* [DATA PROVIDED]
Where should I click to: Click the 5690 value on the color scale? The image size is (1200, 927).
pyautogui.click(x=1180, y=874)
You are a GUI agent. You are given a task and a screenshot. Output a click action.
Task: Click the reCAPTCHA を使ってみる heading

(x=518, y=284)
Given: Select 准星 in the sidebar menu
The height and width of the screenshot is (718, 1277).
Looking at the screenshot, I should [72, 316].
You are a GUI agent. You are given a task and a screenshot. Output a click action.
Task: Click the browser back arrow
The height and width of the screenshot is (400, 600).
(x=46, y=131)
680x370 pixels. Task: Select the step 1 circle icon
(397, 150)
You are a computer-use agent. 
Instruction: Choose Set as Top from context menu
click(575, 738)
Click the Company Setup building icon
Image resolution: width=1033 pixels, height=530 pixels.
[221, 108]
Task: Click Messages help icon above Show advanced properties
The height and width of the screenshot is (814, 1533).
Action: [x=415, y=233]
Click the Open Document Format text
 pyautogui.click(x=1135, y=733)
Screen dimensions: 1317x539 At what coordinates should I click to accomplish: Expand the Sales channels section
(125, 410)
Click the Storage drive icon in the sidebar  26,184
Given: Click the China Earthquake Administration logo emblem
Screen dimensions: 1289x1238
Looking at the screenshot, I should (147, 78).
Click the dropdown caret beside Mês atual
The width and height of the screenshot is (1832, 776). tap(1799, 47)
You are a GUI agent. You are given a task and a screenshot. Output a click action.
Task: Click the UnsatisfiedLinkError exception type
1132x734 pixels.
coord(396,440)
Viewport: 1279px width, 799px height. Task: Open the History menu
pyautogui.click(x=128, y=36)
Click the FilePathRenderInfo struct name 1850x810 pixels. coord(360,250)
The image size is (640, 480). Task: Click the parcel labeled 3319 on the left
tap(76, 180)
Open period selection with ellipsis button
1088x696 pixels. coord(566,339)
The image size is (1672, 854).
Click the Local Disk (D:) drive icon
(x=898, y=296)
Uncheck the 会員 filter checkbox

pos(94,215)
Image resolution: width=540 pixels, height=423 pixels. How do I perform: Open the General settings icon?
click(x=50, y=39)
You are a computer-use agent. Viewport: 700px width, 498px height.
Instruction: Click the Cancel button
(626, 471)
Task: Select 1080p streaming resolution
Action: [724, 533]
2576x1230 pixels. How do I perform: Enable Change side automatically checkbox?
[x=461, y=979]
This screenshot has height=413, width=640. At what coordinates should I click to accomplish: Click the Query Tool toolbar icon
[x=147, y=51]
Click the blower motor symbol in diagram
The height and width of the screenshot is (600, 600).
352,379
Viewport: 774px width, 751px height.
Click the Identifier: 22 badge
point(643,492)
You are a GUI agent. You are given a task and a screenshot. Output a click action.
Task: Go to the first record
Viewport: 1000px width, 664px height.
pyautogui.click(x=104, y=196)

* [WORK REQUIRED] This task calls for each line of the material that contains "computer".

* [SOLUTION TO THIS PROBLEM]
You are a computer-use agent. 
You are a computer-use agent. Viewport: 700px width, 498px height.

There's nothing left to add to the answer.